- _LISTED RECORDS_
· · · · · · ·
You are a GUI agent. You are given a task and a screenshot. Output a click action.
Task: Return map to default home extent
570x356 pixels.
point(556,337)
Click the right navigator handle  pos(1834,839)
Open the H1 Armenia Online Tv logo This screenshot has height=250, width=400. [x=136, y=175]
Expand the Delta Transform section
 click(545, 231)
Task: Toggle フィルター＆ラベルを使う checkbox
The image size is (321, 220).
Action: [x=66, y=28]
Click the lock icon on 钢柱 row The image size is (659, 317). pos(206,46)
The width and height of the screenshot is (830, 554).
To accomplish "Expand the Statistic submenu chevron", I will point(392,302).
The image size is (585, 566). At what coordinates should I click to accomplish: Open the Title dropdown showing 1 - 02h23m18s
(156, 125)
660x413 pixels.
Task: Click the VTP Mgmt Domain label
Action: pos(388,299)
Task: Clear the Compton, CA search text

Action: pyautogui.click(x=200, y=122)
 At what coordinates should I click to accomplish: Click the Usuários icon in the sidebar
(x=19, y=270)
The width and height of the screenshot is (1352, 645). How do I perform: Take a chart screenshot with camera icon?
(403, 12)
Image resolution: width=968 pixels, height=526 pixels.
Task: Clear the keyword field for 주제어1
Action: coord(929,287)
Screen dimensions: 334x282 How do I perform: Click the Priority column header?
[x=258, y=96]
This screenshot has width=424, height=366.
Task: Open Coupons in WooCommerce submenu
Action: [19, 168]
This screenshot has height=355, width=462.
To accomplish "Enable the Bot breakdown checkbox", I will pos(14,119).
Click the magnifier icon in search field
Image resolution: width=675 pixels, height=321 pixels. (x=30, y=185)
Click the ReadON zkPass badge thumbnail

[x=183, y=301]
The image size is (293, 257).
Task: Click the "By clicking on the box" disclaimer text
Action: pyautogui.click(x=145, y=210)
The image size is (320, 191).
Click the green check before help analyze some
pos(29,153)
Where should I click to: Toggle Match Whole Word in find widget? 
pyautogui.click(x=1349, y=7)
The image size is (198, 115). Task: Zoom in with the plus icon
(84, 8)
· · · · · · ·
- _WHAT IS REQUIRED_
The result should be every line that contains "will", copied from the entries.

- _SOLUTION TO THE PROBLEM_
To accomplish "Expand the Statistic submenu chevron", I will point(392,302).
To accomplish "Enable the Bot breakdown checkbox", I will pos(14,119).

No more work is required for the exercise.